The sofia_redux.toolkit.convolve.kernel module contains the
ConvolveBase class, inheritors of ConvolveBase, and
functional wrappers for these classes.
Convolution¶
Currently the following classes may be used to filter and smooth data via kernel convolution in N-dimensions:
BoxConvolve
KernelConvolve
SavgolConvolve
All classes inherit from the sofia_redux.toolkit.base.Model class, shared
by sofia_redux.toolkit.fitting.polynomial.Polyfit, so much of the statistical
functionality and robust outlier rejection will also apply in the following
section. While there are many, many algorithms available for convolution in
the Python ecosystem already, the main functionality of these classes is that
they allow for:
N-dimensional
Interpolation over masked/NaN values
Error propagation
Statistical analysis and outlier rejection
This is achieved using a combination of linear interpolation with Delaunay triangulation (when more than a single dimension is involved). Therefore, if none of the above features are required, it is recommended to use one of the more standard algorithms for speed by avoiding the triangulation step.
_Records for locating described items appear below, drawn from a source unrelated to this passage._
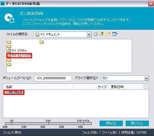The width and height of the screenshot is (154, 136).
Task: Open the view options dropdown arrow
Action: 117,34
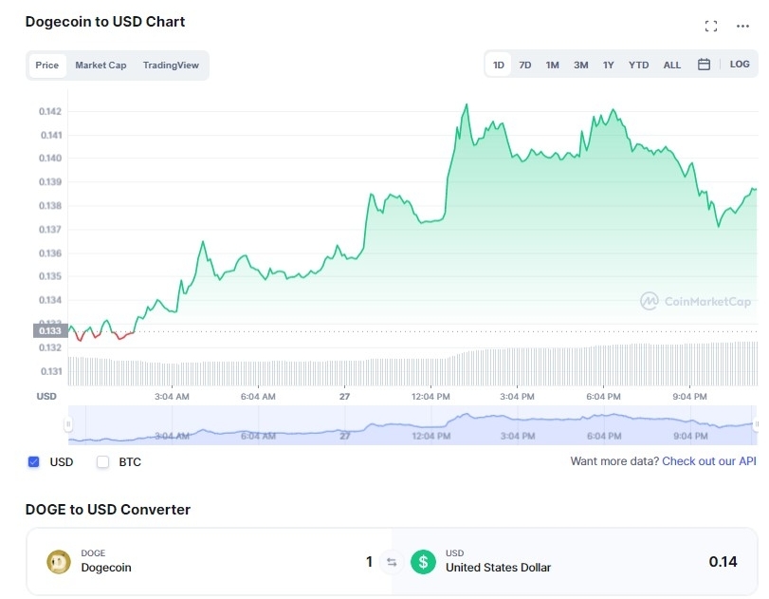769x599 pixels.
Task: Open the three-dot more options menu
Action: [x=742, y=26]
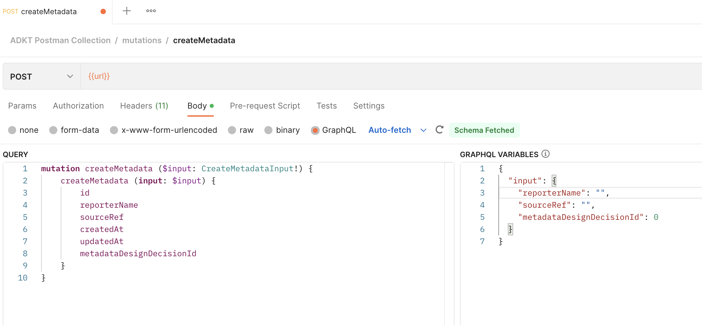Viewport: 702px width, 325px height.
Task: Open the Auto-fetch dropdown chevron
Action: click(x=423, y=130)
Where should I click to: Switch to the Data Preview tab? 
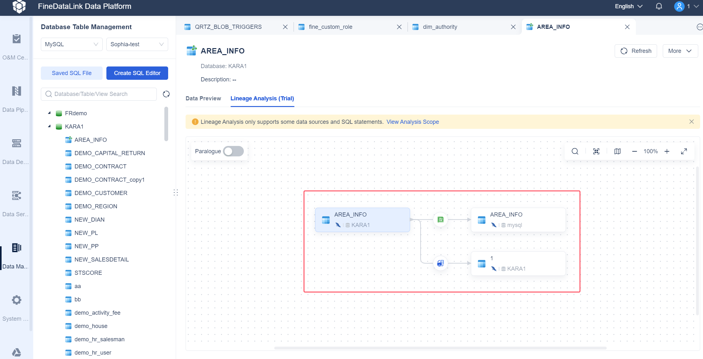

Regardless, these algorithms are still quite fast.
Basic Functionality¶
import numpy as np
import matplotlib.pyplot as plt
import imageio
from sofia_redux.toolkit.convolve.kernel import BoxConvolve
image = imageio.imread('imageio:coffee.png').sum(axis=2) # Gray scale
image = (image - image.min()) / (np.ptp(image)) # normalize for plotting
mean_smooth = BoxConvolve(image, 11) # an 11 x 11 box filter
fig, ax = plt.subplots(nrows=1, ncols=2, figsize=(10, 5))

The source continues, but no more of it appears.